No obstante, hay un consenso de que se requieren renovaciones e innovaciones. Esto se ve en el debate de la UE sobre su constitución, en el estancamiento de la ronda Doha de negociaciones multilaterales de comercio, en los dificultosos esfuerzos del FMI por inyectar vida en las discusiones de los “desbalances globales” y en la insatisfacción sobre la incapacidad del mundo para tratar el problema del cambio climático.

Sin embargo, el fracaso tiene mucho más que ver con las políticas nacionales que con las instituciones internacionales. Los gobiernos y sus electores, que se resisten a adoptar nuevos compromisos sobre el comercio, las emisiones de gas invernadero o las políticas de tasa de cambio.

Contra todas estas fuerzas, las organizaciones internacionales son prácticamente impotentes. Todo el mundo está de acuerdo, en principio, de que la distribución existente de votos en el Banco Mundial y el FMI es inaceptable, excepto en la práctica, para aquellos llamados a aceptar un papel disminuído.

Para algunos, aunque no todos, estas dificultades tienen un nombre: el problema de la acción colectiva. Una multiplicidad de agentes no logrará aportar un bien público, debido a la tentación de cada uno de aprovecharse de los esfuerzos de otros.

He ahí por qué tenemos gobiernos con poderes coercitivos. En el nivel internacional, sin embargo, no existe gobierno, sino una cooperación más o menos voluntaria entre los gobiernos, y con esa cooperación con tendencia a ser más voluntaria, mientras más poderoso sea el gobierno.

Pero este no es el único obstáculo. Las diferencias en los valores políticos, intereses, estándares de vida y controles al medio ambiente, en conjunto, hacen más difícil alcanzar acuerdos voluntarios.

La mayoría de los países reconoce las ganancias para ellos mismos de las políticas liberales predecibles en el comercio y, por tanto, están dispuestos a asumir compromisos internacionales que son la fuente de la eficacia de la OMC. De igual manera, la historia le ha enseñado a los europeos que lo que los une es más importante de que a un precio tan alto, los ha dividido.

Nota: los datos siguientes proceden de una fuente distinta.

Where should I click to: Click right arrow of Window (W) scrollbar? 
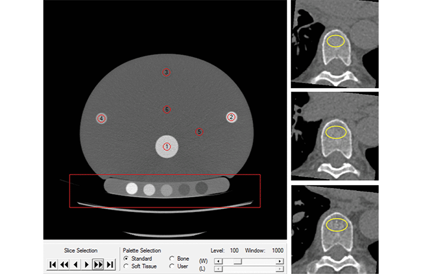click(280, 261)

Sin embargo, pocos estados están dispuestos a aceptar los controles costosos y políticamente impopulares al consumo de combustibles fósiles. Tampoco la mayoría (aparte de en circunstancias excepcionales, como una unión monetaria) está preparado para dejar que sus políticas monetarias y de tasa de cambio estén sujetas a los dictados de un órgano internacional, excepto bajo circunstancias muy negativas.

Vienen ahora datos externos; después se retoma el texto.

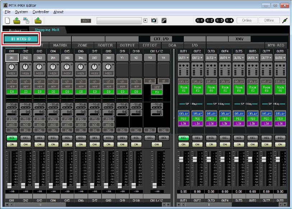This screenshot has height=209, width=292.
Task: Toggle the CH2 ON button
Action: click(x=26, y=145)
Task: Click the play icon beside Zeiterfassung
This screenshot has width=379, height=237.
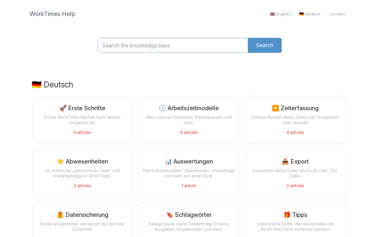Action: pyautogui.click(x=275, y=108)
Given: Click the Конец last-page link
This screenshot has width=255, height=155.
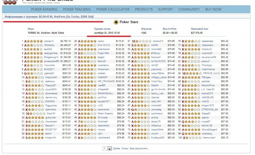Looking at the screenshot, I should pyautogui.click(x=125, y=148).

Por lo tanto, en la práctica, ¿el mundo gana? En una serie de frentes simultáneamente, es la respuesta.

Se están haciendo esfuerzos por hacer más relevantes a las instituciones internacionales más representativas y eficaces. Aún así, lo más importante es la voluntad de los países a asumir compromisos. Esto resulta particularmente obvio en los casos del comercio global y el medio ambiente.

Sin embargo, si esto no se produce, la discusión política interna requiere un cambio. Un mejor entendimiento entre los gobiernos y los actores privados de lo que se está pensando y haciendo en el resto del mundo, puede ayudar a esos cambios.

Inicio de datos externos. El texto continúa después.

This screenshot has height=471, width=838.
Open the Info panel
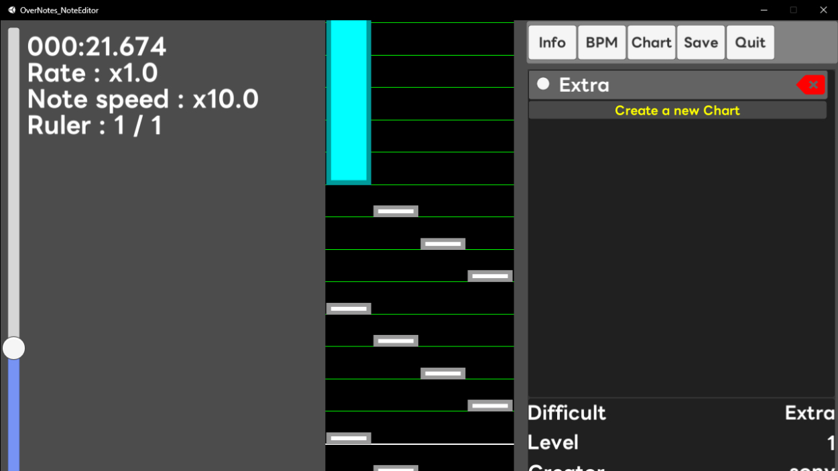coord(552,42)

Es por eso que los encuentros entre funcionarios y grupos no oficiales -líderes de compañías, por ejemplo- son útiles: el Foro Económico Mundial, cuya reunión anual será en Davos esta semana, aporta uno de los lugares más conocidos para esos intercambios.

Entre las reuniones de los órganos oficiales y los encuentros no oficiales están las agrupaciones restringidas a los gobiernos. El más conocido es el Grupo de los Ocho países de mayores ingresos: Canadá, Francia, Alemania, Japón, Italia, el Reino Unido y Estados Unidos, además de Rusia (aunque sin este último en lo relativo a los ministros de Finanzas).

La debilidad más evidente del G8 es la ausencia de representación de las potencias en ascenso. Para remediar esta deficiencia, el Grupo de los 20 se estableció en 1999, como consecuencia de la crisis financiera de 1997-98, que incorpora a las principales economías de mercados emergentes al G8.

El mosaico resultante de acuerdos internacionales, instituciones oficiales, agrupaciones informales y discusiones informales entre personas influyentes, es lo mejor que nuestro mundo de unos 200 países puede hacer ahora. ¿Es suficiente? No. ¿Mejorará en poco tiempo? Probablemente, no. ¿Es mejor que nada? Sí, por supuesto que sí.